--- BRIEF ---
Find every line in the data that contains the word "click". Return each of those lines.

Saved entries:

===============

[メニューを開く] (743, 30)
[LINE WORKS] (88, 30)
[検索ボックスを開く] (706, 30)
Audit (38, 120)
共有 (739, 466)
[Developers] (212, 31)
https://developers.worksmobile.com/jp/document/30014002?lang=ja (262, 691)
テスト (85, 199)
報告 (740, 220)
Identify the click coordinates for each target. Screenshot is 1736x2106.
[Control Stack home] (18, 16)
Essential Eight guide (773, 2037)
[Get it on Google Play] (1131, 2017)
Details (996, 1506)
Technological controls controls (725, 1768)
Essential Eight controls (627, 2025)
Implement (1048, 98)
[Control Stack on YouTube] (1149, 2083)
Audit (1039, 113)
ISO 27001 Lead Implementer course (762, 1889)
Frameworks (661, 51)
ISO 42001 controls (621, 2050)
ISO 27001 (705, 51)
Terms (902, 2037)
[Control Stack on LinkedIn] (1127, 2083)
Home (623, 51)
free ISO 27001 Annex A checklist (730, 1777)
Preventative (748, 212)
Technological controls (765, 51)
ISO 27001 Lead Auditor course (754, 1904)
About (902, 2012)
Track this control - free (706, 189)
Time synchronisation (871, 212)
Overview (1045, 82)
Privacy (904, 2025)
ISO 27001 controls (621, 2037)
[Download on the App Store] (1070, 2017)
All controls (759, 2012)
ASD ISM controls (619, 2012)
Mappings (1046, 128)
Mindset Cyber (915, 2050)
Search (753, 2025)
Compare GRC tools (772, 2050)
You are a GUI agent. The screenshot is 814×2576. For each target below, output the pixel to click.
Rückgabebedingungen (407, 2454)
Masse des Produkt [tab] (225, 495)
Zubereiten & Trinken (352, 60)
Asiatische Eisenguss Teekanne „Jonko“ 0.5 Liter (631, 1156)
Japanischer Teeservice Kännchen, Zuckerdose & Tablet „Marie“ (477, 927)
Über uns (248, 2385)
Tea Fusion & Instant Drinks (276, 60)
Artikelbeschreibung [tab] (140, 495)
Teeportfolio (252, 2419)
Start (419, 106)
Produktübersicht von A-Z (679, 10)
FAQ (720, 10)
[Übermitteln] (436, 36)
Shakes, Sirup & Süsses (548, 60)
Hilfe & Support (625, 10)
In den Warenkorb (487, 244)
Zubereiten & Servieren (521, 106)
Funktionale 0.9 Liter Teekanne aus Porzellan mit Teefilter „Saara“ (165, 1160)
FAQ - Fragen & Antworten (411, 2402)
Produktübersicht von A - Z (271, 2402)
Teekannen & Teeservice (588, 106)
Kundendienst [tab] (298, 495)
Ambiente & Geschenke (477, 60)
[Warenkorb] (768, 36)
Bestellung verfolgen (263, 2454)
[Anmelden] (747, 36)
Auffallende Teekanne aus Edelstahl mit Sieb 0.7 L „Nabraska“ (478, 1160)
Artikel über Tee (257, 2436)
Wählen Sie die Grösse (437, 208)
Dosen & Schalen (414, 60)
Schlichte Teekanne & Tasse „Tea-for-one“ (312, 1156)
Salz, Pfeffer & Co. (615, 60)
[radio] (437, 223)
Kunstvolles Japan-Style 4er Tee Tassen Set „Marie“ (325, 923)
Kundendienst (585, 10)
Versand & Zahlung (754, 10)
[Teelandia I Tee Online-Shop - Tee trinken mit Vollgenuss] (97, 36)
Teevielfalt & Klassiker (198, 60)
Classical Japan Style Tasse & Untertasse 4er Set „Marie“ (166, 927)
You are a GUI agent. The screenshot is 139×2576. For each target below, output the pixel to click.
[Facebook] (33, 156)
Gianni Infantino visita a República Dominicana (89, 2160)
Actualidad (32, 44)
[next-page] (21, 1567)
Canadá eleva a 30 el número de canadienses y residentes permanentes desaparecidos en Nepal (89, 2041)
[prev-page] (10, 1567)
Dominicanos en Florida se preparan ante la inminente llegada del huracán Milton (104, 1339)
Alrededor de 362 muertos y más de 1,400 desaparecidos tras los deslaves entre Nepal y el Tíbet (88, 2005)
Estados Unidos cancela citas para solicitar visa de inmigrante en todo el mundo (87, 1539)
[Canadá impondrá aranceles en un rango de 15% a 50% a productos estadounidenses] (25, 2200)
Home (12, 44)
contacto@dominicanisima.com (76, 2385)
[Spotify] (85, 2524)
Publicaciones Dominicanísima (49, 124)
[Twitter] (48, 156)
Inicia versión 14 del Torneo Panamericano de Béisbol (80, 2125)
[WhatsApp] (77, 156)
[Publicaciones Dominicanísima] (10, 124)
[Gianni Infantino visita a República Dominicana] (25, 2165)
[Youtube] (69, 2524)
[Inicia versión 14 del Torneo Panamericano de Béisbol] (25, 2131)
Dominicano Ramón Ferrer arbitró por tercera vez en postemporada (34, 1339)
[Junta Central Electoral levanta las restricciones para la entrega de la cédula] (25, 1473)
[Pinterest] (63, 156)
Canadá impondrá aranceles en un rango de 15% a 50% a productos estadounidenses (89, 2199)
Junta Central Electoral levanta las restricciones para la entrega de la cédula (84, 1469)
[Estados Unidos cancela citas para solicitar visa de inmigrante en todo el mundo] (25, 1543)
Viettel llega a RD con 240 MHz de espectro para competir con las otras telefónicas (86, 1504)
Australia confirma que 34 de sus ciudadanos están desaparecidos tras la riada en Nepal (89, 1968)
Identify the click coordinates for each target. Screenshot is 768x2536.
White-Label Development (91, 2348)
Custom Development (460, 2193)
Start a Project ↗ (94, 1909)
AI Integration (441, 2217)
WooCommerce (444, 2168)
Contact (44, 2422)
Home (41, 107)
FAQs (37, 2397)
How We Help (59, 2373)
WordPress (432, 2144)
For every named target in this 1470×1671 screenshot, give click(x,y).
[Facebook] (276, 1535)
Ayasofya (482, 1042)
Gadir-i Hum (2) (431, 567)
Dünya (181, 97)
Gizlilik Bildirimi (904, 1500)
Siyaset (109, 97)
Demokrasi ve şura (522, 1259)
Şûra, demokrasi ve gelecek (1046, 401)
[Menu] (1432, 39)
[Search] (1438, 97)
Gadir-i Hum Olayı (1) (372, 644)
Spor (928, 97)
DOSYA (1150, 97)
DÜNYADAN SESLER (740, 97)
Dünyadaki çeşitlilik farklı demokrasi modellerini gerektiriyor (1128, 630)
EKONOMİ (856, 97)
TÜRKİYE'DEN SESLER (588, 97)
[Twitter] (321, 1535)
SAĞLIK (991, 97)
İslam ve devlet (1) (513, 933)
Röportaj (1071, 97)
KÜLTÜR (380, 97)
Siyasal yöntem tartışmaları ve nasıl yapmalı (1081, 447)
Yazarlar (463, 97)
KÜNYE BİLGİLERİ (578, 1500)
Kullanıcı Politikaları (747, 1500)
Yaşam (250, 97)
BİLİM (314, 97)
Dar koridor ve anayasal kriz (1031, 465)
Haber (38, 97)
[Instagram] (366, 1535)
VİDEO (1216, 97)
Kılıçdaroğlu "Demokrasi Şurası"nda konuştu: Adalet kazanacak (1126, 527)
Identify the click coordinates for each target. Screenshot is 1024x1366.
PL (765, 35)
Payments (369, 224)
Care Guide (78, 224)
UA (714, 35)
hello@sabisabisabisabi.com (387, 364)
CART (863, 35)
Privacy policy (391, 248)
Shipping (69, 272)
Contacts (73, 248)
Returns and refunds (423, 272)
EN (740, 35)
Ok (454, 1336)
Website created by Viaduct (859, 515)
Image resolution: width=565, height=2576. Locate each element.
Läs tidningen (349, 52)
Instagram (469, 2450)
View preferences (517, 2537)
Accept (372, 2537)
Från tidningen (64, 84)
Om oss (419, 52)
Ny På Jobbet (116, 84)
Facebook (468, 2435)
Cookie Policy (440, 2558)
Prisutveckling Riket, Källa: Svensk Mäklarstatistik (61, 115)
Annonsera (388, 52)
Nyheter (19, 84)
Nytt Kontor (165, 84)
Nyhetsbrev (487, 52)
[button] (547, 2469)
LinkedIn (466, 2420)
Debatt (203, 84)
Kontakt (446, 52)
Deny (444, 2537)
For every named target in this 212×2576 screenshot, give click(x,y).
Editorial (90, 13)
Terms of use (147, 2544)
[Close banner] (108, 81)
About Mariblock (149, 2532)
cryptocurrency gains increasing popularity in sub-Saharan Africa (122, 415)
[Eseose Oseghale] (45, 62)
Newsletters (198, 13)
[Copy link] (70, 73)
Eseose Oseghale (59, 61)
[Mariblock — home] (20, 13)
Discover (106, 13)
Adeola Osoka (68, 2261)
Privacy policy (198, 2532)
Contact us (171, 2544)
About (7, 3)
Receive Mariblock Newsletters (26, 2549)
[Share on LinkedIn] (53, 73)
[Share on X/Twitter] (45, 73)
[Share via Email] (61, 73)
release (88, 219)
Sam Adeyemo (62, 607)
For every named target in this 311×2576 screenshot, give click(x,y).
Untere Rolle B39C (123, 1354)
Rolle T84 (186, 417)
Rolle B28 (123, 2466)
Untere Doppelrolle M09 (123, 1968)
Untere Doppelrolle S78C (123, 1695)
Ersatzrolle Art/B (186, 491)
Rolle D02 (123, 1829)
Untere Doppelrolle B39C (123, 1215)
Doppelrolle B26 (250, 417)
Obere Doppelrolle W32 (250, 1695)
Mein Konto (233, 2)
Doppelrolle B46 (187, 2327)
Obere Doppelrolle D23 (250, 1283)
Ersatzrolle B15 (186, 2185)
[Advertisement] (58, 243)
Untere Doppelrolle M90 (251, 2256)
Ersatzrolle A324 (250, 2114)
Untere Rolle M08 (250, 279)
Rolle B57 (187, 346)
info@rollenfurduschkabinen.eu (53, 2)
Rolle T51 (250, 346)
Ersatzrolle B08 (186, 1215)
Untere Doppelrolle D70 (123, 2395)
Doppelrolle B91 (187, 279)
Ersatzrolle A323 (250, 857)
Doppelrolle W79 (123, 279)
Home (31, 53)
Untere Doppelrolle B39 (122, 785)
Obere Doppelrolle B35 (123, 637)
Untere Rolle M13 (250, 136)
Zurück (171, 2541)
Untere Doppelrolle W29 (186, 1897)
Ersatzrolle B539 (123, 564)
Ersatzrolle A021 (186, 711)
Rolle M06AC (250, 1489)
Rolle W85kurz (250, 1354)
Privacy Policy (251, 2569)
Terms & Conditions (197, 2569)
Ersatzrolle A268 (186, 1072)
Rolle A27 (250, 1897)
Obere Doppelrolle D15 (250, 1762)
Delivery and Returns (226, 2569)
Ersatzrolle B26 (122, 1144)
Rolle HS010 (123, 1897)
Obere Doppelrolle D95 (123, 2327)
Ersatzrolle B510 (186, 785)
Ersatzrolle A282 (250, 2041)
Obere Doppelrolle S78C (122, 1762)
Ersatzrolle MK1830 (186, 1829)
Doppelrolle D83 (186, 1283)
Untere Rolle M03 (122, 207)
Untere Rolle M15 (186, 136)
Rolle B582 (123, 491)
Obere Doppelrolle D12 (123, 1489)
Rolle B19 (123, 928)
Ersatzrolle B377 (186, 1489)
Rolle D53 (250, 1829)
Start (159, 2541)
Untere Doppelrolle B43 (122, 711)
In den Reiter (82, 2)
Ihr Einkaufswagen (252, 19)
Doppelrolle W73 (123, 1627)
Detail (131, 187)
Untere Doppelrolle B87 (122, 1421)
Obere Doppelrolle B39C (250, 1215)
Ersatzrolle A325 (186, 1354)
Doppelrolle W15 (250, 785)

===============

--- OUTPUT FOR THIS EXERCISE ---
Identify the click coordinates for each target. Screenshot is 1736x2106.
You are a GUI agent. The screenshot is 814×2576. For each target below, output the pixel to click.
You are a GUI agent. The screenshot is 139×2576. For each target below, output the pixel to click.
Identify the click coordinates for each target. Screenshot is 768x2536.
For every named target in this 1470×1671 screenshot, give click(x,y).
Identify the click coordinates for each target. Screenshot is 1024x1366.
For every named target in this 212×2576 screenshot, give click(x,y).
For every named target in this 311×2576 screenshot, give click(x,y).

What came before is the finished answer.